Data for this task:
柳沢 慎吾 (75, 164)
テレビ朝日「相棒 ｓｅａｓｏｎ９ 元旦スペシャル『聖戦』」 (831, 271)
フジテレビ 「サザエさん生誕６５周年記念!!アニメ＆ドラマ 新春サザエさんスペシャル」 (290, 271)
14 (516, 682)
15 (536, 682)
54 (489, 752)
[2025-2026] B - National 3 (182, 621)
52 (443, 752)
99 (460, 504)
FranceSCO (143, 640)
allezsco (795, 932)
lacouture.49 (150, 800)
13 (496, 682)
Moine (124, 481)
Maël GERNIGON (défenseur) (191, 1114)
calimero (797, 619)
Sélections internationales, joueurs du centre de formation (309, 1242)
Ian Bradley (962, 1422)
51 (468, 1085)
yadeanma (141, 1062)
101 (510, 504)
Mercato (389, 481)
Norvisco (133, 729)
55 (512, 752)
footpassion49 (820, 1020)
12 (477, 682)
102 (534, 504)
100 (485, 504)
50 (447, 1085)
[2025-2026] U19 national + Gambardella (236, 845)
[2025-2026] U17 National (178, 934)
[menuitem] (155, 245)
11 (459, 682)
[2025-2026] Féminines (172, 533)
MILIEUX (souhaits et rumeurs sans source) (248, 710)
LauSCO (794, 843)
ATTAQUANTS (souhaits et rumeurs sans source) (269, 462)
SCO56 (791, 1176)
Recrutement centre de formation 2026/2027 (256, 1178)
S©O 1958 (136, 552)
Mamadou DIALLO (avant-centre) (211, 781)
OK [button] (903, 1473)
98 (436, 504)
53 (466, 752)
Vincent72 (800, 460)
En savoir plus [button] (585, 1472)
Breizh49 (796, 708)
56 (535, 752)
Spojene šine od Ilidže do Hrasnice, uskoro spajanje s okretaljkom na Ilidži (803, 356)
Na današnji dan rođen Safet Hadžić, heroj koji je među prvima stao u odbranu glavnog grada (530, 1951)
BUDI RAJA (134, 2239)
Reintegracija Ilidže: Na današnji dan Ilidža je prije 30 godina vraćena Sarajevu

Short problem: Can you scale down the records from the line with "50 (447, 1085)" to the line with "S©O 1958 (136, 552)", both included, rewriting each one in full with its coordinates multiplied by 0.25 and rounded to whole numbers, halves going up?

Exercise output:
50 (112, 271)
[2025-2026] U19 national + Gambardella (59, 211)
[2025-2026] U17 National (45, 234)
[menuitem] (39, 61)
11 (115, 171)
[2025-2026] Féminines (43, 133)
MILIEUX (souhaits et rumeurs sans source) (62, 178)
LauSCO (199, 211)
ATTAQUANTS (souhaits et rumeurs sans source) (67, 116)
SCO56 (198, 294)
Recrutement centre de formation 2026/2027 (64, 295)
S©O 1958 (34, 138)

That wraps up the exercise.